This file has mounds of style bugs.  This change adds many more:
- all tabs after #define are corrupt
- all spaces around the binary operator `<<' are missing.
- the prototype for newlocale() is disordered.

The prototypes have mounds of namespace pollution.  All their parameters
have names in the application namespace.

locale.h used to have only 1 corrupt tab after #define (the one, but
now has the above.  It also has verbose comments on the prototypes
which make the actual prototypes hard to read.  Normally, prototypes
have no comment, as for old prototypes in locale.h.  Some of the
comments are not formatted normally.

>> +
>> +#endif /* __X_LOCALE_DEFINED */
>
> It would be preferable not to have two copies of all the
> definitions and declarations in the source.  This is often handled
> with separate headers like sys/_timeval.h and sys/_types.h.
> Perhaps that's too many hoops to jump through just to cope with
> buggy applications.  (Incidentally, I noticed that the LC_* macros
> are in a slightly different order from the LC_*_MASK macros.  For
> that reason, and only that reason, it's not possible to define the
> latter in terms of the former.)
>
> Would it suffice, perhaps, to simply change the xlocale
> declarations to use type `struct _xlocale' instead of locale_t?
> That won't fix apps that expect the LC_*_MASK macros to be
> defined, but it looks like it will at least make the header
> compile in a strict POSIX environment, and it avoids the
> duplication.
>
> By the way, struct _xlocale needs another underscore in front of
> it.  Names prefixed with a single underscore and a lowercase
> letter are in the application's namespace.
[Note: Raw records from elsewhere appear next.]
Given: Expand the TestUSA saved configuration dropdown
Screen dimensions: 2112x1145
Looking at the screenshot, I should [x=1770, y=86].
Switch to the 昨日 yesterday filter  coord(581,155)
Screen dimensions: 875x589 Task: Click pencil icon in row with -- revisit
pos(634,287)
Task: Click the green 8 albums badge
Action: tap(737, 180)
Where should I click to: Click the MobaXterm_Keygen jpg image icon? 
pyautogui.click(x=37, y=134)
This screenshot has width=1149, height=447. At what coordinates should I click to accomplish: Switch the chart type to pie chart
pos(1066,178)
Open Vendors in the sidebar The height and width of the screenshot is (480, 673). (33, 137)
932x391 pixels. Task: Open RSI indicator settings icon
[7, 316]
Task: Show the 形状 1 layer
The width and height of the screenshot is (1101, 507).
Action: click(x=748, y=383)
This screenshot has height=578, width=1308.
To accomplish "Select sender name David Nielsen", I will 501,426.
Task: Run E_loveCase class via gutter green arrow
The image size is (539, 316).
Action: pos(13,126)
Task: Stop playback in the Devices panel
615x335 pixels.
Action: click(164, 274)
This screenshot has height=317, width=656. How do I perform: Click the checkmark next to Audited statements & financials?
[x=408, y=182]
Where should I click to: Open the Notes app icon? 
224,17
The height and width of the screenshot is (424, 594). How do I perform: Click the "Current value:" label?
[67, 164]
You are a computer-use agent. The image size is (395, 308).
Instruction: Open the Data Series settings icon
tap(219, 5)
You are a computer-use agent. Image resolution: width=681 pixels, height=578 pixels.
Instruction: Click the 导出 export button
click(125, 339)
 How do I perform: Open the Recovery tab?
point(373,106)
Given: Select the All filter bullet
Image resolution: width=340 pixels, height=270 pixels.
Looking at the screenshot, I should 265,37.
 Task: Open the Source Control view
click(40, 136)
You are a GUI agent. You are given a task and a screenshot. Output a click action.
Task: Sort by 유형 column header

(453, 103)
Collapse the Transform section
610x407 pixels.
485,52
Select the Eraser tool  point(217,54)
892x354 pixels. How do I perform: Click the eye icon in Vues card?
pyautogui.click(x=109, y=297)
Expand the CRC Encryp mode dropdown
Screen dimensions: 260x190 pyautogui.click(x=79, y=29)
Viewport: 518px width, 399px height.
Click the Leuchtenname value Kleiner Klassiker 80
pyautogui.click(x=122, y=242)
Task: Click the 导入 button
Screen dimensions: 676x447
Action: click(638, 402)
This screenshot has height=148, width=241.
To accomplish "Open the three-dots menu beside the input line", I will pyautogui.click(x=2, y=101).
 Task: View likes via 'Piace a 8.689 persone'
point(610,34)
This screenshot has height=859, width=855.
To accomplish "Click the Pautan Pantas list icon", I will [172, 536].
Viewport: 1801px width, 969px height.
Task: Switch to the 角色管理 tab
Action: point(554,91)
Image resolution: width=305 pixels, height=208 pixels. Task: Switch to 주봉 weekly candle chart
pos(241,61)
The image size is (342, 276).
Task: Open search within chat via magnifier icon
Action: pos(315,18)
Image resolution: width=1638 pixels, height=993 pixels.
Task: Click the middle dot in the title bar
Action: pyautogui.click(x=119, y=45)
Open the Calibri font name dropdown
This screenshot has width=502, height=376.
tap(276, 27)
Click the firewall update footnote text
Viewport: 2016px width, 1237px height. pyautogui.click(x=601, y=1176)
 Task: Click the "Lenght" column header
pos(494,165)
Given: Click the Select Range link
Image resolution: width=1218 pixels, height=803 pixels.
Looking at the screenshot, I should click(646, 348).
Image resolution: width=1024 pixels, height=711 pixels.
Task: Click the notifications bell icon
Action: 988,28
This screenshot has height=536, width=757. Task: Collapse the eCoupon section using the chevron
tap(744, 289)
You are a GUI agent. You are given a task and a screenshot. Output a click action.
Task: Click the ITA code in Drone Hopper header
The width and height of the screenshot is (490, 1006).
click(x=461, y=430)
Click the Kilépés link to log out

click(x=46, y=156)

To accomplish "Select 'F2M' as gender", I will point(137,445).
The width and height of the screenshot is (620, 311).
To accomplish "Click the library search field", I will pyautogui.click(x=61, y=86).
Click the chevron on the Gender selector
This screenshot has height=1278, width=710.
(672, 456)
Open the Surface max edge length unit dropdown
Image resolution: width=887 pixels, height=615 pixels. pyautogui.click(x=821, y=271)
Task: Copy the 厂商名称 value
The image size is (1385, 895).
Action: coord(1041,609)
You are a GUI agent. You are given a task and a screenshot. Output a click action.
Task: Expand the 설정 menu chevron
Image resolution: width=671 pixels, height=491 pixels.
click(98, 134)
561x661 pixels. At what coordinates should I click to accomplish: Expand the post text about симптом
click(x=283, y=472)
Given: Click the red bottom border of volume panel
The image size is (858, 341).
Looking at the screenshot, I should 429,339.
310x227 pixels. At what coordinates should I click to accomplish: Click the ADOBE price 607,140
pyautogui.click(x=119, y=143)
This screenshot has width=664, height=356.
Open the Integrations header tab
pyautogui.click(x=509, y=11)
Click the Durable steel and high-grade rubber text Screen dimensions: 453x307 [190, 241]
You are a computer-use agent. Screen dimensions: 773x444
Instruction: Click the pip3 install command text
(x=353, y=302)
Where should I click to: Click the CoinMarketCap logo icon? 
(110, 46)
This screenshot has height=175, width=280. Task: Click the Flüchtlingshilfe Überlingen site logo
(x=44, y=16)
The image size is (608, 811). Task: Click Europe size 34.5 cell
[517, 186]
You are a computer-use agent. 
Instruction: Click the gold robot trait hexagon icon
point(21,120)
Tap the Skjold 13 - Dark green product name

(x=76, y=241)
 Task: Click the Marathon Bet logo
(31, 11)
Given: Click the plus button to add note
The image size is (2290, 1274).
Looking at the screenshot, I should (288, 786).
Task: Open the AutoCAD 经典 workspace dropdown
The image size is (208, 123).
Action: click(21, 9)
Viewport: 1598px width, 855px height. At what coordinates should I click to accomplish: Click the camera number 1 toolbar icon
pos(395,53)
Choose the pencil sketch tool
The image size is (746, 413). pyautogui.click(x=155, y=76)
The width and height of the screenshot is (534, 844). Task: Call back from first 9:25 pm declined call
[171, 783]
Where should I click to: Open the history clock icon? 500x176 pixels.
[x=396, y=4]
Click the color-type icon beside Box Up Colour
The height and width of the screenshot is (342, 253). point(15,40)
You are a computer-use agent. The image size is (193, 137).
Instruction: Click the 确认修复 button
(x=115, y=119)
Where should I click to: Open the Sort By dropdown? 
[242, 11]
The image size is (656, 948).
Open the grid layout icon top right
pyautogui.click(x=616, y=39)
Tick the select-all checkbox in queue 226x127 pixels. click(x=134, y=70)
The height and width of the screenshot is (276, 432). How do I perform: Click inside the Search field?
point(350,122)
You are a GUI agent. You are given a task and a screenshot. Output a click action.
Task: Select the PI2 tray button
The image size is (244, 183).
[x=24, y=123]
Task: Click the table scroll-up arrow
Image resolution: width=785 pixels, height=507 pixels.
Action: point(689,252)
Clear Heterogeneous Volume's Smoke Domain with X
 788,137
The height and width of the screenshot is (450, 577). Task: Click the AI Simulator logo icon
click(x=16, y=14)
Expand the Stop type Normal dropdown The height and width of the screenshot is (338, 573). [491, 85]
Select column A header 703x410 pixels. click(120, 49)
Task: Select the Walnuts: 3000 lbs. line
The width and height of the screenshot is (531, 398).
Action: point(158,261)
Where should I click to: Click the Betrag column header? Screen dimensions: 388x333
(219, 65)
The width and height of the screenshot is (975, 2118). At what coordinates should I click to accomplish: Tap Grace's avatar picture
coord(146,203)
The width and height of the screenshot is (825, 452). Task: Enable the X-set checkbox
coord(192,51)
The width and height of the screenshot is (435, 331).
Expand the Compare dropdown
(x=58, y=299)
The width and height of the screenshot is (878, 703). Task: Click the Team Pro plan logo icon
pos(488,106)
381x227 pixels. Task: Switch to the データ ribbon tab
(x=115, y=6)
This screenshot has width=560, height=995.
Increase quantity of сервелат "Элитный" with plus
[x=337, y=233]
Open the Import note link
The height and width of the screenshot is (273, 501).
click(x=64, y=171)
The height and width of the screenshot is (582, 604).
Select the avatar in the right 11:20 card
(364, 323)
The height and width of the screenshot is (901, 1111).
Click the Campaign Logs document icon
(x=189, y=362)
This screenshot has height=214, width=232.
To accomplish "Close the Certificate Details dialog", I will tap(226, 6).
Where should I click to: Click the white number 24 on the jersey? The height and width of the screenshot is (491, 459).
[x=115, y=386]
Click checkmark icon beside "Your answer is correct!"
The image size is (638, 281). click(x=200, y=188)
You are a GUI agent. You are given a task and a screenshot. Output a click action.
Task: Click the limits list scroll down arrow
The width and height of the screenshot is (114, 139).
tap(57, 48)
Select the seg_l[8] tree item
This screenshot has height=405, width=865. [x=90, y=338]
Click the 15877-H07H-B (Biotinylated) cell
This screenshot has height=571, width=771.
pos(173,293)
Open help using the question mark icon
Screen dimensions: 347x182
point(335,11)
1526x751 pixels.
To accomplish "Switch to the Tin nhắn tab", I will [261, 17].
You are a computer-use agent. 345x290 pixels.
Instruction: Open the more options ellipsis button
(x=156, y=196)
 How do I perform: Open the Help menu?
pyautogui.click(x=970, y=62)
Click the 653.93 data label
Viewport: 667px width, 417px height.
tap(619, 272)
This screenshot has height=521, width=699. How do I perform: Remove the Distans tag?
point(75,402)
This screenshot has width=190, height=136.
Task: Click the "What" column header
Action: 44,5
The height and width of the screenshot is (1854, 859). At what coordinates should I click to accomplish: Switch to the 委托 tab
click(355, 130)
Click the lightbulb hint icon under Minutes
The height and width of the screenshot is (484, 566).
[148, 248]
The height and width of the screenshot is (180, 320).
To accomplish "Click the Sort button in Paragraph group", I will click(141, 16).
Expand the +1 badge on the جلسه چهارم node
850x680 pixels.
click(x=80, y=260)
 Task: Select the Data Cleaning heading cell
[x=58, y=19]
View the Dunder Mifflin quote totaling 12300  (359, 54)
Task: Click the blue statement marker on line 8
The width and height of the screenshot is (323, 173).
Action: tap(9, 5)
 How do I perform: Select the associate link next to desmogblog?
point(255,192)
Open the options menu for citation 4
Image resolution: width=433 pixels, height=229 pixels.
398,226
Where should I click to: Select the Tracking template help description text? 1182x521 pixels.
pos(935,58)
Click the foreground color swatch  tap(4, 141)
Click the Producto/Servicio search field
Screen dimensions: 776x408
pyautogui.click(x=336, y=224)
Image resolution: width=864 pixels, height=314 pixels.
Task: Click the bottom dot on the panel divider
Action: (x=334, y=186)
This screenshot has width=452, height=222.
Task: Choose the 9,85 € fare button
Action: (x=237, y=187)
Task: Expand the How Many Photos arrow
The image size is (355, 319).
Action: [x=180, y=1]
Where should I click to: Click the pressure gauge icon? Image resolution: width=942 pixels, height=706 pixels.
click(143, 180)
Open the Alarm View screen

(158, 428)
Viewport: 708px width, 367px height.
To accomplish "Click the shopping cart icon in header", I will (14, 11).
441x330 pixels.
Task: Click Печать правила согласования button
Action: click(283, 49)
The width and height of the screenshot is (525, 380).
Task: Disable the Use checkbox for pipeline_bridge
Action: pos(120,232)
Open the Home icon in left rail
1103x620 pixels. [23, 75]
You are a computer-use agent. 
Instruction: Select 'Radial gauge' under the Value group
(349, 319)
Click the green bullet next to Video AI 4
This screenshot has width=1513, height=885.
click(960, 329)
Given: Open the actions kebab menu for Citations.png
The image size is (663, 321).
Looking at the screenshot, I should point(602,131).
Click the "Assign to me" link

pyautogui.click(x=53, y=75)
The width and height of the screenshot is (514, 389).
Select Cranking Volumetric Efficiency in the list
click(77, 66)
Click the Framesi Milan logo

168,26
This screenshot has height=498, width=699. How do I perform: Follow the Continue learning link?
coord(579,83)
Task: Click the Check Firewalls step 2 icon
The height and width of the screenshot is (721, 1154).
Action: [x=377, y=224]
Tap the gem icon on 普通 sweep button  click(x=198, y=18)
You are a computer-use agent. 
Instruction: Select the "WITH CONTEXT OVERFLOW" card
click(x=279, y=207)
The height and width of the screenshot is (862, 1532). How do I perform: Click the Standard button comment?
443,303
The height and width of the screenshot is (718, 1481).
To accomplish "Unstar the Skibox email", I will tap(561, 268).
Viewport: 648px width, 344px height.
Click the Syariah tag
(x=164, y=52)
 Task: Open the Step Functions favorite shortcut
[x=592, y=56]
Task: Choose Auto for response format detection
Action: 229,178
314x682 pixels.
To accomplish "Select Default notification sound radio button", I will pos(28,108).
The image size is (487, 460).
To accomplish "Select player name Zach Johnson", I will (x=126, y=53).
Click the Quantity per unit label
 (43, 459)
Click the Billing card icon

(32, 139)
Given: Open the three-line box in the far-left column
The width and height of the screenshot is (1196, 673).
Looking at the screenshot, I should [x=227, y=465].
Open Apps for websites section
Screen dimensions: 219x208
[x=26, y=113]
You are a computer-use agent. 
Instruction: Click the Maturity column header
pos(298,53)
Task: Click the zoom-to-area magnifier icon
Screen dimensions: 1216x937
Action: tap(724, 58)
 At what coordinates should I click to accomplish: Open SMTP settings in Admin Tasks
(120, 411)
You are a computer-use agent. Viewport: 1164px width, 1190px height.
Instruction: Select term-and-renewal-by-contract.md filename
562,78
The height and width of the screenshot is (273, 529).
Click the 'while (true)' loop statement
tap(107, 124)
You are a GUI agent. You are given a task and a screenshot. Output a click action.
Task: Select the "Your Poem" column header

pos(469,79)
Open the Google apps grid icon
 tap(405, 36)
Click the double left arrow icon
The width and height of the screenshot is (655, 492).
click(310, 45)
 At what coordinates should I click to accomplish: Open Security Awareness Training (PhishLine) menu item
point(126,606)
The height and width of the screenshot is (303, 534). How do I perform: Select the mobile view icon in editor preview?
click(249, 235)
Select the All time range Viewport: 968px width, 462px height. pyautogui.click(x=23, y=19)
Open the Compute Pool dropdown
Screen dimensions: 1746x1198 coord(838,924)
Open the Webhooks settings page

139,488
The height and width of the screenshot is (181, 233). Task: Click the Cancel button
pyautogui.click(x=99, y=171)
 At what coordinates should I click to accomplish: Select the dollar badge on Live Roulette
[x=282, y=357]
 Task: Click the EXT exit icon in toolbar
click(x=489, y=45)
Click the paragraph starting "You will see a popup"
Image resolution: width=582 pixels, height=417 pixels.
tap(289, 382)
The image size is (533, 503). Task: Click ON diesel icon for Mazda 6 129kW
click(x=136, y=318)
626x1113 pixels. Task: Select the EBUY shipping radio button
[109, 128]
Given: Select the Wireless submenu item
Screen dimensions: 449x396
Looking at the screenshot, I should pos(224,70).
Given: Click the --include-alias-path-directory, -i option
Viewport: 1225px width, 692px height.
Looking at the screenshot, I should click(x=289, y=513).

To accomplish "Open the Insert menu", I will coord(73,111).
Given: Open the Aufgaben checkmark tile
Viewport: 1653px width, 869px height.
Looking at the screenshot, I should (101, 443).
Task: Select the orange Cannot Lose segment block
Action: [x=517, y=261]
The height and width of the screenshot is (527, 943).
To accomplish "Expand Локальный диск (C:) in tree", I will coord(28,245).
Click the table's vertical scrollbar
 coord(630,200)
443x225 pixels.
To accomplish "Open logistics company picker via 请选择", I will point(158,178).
No, this is not one of the many missing underscores in the above.
Identifiers that begin with a single underscore which is followed by
any character that gives a valid identifier (an upper or lower case
letter, or a digit) are reserved for use as identifiers with file scope
in both the ordinary and tag name spaces.  The above only uses _xlocale
in file scope (in a typedef), so application use of it can't clobber
this use.  Only use of it in macros is likely to require 2 underscores,
but there is no such use.  Using it for only a tag name limits problems
with underscores even more than usual.